To begin with, FCA will create a Dutch-based holding company with a primary listing on the NYSE (New York Stock Exchange) to manage Ferrari, although the firm will continue to settle its taxes as a manufacturer in Italy. A parallel secondary listing on the Milan Stock Exchange will be considered, but this has not yet been decided.
FCA will distribute 80% of the shares of the new holding company created to manage Ferrari among its existing shareholders, in equal shares. The 10% of the shares that Piero Ferrari (Enzo's son) had, will remain there, while the other 10% is the one that will be listed.
As with FCA, those "long-standing" shareholders who have held FCA shares for more than two years, plus Piero Ferrari, will receive more decision-making power in return. Thus Piero Ferrari, who controls 10% of the shareholding of this new Ferrari company, will control 15% of the votes. Exor, the investment vehicle of the Agnelli family, which controls 30% of FCA shareholders and will control 24% of the shares of the new company, will have around 36% of the voting control.

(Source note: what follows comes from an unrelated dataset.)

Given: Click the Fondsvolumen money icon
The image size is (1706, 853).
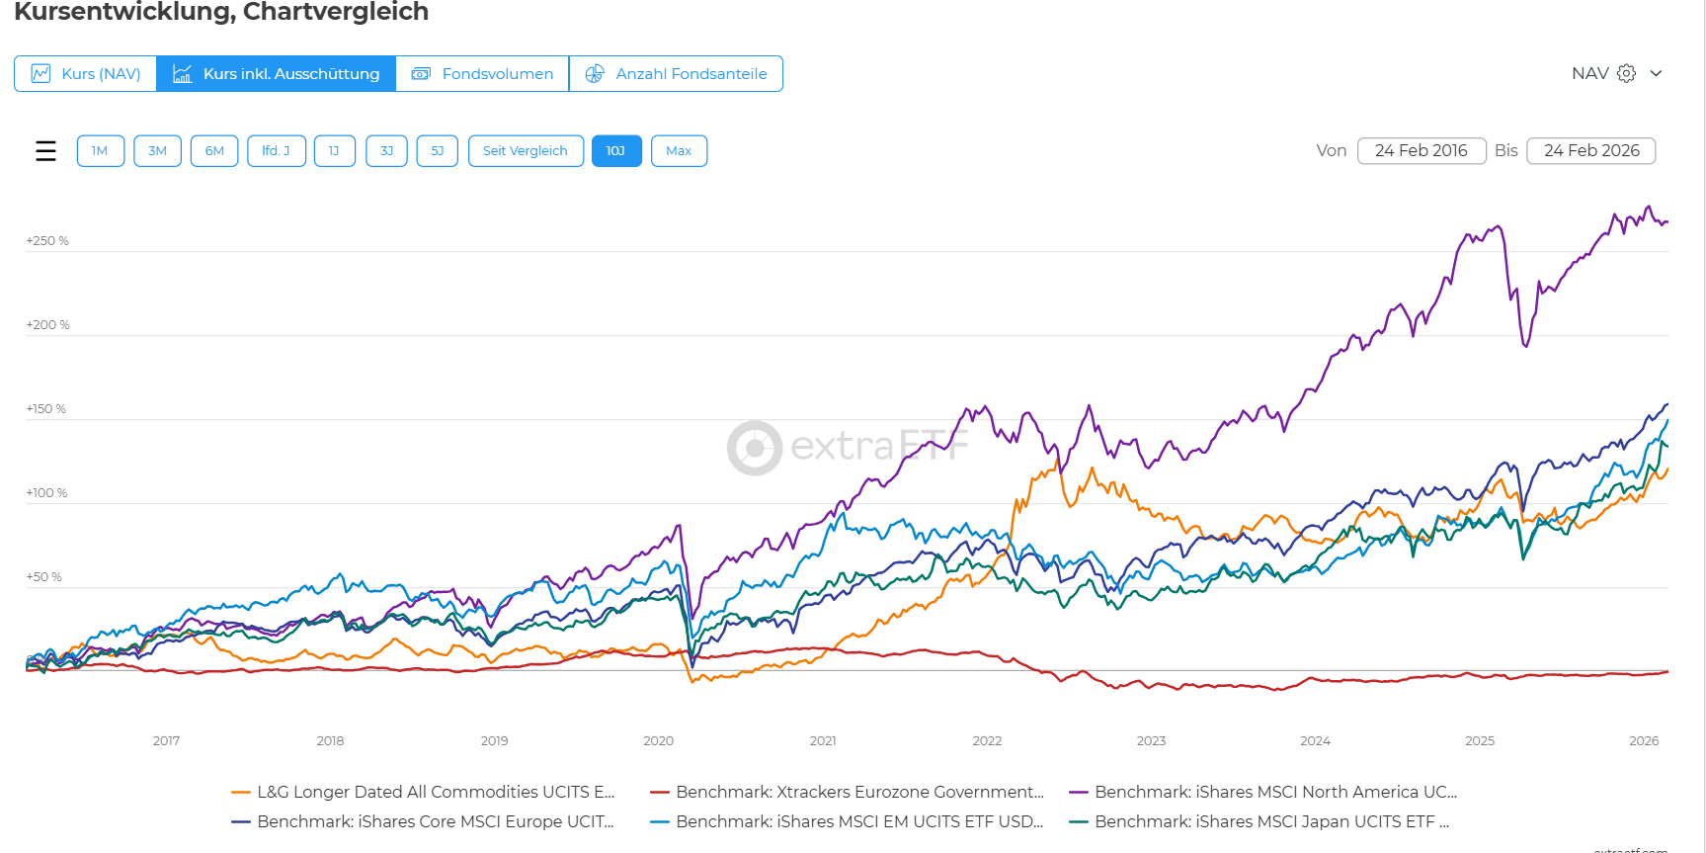Looking at the screenshot, I should pyautogui.click(x=421, y=74).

In this way, the sum of the votes of the Agenlli with those of Piero Ferrari will be 51%, which will give them complete control of Ferrari's destiny, despite the opening of the door to new shareholders. Thus, one of the doubts that was on the table (whether a big shark could start buying shares and try to become an insider in Ferrari's decisions), loses its meaning.
On the other hand, it has not been declared the price that FCA will seek for the 10% it is listing. Sergio Marchionne has repeated on several occasions that he values Ferrari at "at least 10,000 million euros". In any case, Marchionne has repeated on several occasions that Ferrari should be judged under the parameters of a luxury brand and not an automaker. If we look at the stock market valuation of luxury brands, we see that their market capitalization (the value of the sum of all their shares) represents at least 10 times their annual turnover.
Based on this criterion and looking at Ferrari's annual turnover in recent years (more than 2,000 million euros, on the way to 2,400 million this year), the value of Ferrari could well reach 20,000 million euros playing with this rule of "ten times more". Interestingly, that's the exact figure Luca Cordero di Montezemolo says Ferrari is "worth".
Marchionne remains expectant. There are stock market analysts who say Ferrari is "worth no more than 5 billion euros". Others accept the 10,000 million. The 20 billion is not viable, for starters because FCA, being Ferrari's owner, is already worth less than that?
If Marchionne risks asking for more than that €10 billion, the IPO may be a failure, but if he falls short, he will lose an opportunity to capture liquidity, which is necessary for FCA and its new plans.
The IPO of Ferrari shares will happen in the second half of October, and the process of separating from FCA will end in early 2016.
But, if you take a tip, the interesting thing we think is to buy FCA shares now, this month, as they will entitle you to Ferrari shares later, as a "gift". The sum of the value of separate FCA and Ferrari shares will probably end up being more than the money you will have put in initially.